Initial thoughts on form validation with Livevalidation
I have been doing a lot of javascript programming this week, so here are what I have learned so far about live validation.
Form validation with Livevalidation
I am using a library called Live Validation, which I so far like.
Conflict with jquery when submitting
However if you are using it in conjunction with jquery, which I do, there is one conflict. When livevalidation is turned on for a field, livevalidation also takes care of the submit handler of that form, inserting itself in a chain with the original handler placed after it. In this way livevalidation can stop the submitting of a form. However in my use case I had a jquery form submit event handler set up on loading the page, and this one fired even when validation failed since it somehow managed to sneak in before livevalidation. Since my code submits another form as part of that code, that did not work out well.
Solution was to assign my code to the onsubmit handler of the form, instead of using fancy jquery event interception. Then livevalidation can then sneak in and stop the shenanigans.

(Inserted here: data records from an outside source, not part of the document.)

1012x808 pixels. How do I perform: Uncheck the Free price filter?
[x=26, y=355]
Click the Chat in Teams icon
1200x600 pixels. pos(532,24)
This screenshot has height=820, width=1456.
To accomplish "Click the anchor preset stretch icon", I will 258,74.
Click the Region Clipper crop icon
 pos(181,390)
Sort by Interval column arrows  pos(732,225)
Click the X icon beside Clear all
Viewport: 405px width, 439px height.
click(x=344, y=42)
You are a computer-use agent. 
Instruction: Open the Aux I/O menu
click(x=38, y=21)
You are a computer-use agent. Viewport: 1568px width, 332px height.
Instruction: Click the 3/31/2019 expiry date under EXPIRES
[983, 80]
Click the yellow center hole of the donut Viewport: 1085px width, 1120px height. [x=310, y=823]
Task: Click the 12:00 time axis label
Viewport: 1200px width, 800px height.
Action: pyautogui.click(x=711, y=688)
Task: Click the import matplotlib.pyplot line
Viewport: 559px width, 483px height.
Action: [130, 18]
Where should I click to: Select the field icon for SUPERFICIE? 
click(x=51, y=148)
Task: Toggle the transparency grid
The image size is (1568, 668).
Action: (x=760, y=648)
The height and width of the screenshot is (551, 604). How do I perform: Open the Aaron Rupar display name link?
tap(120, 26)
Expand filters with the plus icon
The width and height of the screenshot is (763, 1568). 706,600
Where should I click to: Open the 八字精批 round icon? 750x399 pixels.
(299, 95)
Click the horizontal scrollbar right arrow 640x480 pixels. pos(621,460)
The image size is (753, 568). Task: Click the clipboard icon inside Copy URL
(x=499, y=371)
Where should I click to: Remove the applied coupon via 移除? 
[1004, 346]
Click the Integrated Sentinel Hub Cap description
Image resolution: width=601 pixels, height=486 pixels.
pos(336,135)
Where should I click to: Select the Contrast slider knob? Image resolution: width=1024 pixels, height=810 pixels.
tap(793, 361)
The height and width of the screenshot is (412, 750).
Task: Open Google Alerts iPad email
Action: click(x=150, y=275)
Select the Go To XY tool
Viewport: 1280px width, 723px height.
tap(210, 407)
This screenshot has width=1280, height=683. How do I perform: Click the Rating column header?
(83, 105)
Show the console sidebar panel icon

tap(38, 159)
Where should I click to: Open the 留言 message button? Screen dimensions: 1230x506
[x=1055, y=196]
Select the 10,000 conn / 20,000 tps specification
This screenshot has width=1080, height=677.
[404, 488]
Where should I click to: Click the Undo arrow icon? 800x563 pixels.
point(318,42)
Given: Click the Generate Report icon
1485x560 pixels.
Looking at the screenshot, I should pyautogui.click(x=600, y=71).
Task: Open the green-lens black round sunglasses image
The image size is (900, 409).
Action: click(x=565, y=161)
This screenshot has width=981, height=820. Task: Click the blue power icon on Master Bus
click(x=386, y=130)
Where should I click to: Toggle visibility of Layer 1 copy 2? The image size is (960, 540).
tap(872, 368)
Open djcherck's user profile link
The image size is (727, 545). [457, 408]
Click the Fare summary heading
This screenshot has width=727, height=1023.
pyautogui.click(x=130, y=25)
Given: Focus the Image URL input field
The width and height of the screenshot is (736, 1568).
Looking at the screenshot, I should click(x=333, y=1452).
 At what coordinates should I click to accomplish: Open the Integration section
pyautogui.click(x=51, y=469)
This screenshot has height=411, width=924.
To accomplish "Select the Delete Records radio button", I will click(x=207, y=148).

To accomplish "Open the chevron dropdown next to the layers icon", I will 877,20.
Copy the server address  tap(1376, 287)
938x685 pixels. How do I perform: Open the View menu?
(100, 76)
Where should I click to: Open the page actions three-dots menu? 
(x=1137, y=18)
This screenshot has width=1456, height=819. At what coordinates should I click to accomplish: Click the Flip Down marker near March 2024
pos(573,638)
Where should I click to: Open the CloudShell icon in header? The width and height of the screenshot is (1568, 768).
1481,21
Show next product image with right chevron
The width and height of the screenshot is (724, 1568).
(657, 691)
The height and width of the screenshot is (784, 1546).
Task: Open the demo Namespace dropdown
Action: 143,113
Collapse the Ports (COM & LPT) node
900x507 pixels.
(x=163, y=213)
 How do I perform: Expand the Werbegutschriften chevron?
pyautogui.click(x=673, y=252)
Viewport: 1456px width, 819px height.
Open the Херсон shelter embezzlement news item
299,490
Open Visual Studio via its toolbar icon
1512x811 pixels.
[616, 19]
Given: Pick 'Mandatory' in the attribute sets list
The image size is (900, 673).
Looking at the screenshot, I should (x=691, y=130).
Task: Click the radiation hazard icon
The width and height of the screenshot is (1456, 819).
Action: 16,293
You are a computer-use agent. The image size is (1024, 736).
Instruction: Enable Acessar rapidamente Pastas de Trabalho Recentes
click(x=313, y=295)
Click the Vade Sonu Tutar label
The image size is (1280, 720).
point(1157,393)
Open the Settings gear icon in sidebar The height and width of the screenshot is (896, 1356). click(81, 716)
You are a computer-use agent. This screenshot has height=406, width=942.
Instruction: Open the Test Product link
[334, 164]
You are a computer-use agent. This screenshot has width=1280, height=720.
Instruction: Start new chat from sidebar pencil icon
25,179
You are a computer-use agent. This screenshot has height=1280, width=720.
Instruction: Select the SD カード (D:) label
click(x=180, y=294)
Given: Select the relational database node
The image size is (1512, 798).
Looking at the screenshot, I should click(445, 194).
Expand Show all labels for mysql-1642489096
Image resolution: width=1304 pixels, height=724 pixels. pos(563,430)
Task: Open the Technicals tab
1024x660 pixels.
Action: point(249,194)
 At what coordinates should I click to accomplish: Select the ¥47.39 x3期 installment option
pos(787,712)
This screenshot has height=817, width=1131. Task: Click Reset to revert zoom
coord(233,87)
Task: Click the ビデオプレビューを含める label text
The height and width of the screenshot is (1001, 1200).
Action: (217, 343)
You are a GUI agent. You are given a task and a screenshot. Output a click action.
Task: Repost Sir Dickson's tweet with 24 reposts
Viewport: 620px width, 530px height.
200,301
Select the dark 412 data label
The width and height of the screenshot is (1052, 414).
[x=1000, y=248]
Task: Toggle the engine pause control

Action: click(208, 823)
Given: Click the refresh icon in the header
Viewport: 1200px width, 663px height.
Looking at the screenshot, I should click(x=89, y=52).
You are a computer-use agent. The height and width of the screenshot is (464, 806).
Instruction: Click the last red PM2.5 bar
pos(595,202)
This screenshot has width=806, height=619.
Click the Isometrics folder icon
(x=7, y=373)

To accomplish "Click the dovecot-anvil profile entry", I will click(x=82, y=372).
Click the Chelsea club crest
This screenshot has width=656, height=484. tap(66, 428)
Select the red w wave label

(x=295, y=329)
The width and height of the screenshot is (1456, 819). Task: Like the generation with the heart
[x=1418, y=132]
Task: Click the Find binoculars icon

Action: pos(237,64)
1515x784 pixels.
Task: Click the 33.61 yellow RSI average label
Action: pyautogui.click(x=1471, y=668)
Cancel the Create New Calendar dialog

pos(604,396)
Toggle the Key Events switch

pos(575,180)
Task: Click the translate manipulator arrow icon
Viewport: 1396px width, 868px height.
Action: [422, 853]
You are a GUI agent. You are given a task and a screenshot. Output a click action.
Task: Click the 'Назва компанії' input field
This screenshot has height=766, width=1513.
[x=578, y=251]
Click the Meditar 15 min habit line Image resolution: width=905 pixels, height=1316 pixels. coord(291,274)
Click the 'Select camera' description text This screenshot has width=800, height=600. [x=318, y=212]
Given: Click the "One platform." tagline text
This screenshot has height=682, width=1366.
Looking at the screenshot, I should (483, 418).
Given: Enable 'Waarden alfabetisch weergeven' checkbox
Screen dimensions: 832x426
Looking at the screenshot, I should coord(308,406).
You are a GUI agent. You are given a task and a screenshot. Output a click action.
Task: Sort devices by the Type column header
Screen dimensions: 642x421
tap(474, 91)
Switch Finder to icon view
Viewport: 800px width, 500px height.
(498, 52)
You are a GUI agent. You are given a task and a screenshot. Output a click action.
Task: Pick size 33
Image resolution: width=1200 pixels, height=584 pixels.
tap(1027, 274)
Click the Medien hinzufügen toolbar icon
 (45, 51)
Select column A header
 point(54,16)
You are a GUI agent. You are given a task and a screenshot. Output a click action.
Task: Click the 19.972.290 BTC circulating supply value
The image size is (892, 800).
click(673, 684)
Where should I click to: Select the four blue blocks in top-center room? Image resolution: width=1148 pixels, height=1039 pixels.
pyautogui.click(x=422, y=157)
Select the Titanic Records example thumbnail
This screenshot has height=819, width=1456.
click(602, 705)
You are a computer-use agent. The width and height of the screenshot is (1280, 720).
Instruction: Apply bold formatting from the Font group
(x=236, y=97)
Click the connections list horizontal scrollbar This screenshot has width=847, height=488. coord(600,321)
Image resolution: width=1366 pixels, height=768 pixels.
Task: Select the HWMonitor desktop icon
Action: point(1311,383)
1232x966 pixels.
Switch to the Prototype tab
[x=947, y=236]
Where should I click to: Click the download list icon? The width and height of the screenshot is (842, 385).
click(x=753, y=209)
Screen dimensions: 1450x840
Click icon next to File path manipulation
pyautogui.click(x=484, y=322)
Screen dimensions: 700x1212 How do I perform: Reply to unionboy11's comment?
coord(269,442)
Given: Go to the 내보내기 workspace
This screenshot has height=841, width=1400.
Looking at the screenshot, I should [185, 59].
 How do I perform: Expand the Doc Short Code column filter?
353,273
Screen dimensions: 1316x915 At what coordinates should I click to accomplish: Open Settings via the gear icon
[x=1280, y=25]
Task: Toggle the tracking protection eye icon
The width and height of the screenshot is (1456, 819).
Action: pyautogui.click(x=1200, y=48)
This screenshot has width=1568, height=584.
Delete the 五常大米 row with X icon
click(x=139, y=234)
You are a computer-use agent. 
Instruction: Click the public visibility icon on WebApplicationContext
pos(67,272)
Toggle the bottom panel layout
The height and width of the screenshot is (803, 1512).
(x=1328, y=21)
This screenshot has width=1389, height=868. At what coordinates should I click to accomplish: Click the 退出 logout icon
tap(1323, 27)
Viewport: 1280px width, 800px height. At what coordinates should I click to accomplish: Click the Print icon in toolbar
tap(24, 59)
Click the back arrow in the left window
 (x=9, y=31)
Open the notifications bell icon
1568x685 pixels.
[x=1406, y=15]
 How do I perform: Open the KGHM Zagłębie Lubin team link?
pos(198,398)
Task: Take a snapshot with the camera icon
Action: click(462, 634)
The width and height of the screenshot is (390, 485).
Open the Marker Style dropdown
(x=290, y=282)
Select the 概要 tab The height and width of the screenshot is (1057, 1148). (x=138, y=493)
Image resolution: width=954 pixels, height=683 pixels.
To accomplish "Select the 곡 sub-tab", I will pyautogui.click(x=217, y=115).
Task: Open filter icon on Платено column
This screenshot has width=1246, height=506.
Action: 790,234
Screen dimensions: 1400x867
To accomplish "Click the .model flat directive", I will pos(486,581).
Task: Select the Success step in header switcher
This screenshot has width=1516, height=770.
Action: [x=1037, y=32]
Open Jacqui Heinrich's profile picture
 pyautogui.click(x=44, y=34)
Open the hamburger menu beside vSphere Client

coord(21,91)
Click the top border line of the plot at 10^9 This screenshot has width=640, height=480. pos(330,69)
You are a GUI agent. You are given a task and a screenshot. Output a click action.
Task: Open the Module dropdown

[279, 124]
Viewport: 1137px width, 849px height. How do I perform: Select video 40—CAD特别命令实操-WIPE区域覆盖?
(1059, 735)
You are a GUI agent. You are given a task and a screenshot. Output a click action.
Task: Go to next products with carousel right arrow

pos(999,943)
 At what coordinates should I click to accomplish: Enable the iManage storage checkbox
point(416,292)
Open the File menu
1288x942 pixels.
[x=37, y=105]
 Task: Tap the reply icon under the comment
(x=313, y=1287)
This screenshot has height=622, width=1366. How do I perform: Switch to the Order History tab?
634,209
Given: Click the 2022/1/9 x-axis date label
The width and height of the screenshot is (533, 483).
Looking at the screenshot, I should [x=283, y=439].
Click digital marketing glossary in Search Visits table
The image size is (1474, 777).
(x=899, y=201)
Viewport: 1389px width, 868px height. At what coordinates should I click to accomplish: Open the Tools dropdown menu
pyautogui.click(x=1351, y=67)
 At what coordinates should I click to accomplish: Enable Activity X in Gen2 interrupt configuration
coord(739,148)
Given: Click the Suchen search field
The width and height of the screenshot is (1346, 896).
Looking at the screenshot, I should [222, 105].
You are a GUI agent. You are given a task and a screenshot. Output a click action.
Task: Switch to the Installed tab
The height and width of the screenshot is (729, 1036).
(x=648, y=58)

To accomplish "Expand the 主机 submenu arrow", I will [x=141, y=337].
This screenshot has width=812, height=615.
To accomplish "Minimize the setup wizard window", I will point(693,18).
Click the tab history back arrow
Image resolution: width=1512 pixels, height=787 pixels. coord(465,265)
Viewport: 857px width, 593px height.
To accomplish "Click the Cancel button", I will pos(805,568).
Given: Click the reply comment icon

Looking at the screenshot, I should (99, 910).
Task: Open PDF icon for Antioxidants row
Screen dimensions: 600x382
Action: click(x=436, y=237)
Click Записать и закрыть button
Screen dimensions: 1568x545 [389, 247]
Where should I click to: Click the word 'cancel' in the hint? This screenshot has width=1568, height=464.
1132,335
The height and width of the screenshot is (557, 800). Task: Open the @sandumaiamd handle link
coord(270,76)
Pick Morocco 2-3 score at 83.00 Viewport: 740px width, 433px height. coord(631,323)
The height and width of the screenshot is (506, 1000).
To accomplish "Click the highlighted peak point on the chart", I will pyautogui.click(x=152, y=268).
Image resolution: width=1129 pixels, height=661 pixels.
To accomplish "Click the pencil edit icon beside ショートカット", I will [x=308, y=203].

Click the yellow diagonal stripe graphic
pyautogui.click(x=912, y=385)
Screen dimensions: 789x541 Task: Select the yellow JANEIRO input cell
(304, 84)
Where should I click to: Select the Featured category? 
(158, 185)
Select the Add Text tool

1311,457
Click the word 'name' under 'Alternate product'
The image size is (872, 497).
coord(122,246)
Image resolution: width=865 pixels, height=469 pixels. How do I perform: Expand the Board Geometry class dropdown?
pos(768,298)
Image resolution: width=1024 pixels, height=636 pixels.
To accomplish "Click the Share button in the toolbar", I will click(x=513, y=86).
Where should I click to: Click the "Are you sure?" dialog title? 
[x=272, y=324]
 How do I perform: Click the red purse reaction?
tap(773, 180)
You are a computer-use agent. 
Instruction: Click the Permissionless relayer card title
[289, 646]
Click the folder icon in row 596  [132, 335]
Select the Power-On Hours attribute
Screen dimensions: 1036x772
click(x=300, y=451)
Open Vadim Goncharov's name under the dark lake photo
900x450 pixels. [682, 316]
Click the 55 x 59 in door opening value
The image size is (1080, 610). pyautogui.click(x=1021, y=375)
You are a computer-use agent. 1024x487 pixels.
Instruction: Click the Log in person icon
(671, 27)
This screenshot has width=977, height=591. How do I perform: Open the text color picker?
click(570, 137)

An empty field with an email validator still validates
Secondly a thing that is logical on scrutiny when it comes to livevalidation, is that even if you have marked a field that it must contain a valid e-mail address, an empty field also validates.
Why? I believe it is because there is the use case that you would like to validate optional fields too. The solution is to stick two validators on the field, one for e-mail and one for at least something (Validate.Presence in livevalidation speak).
Liveavalidation tries to validate non-existing removed fields
If you remove input fields from your form with jquery's remove(), while these inputs still have Livevalidation validators on them, Livevalidation will still remember them and refuse to submit the form if they have any validators on them that checks for empty. Solution is to go through the inputs before you remove them and do something like this:
var fieldid = $(v).attr('id');
var aField = new LiveValidation(fieldid);
aField.disable();
Calling the Livevalidation destroy() methid is not enough unless you manage to get hold of the original Livevalidation object(s) for that field, so use disable().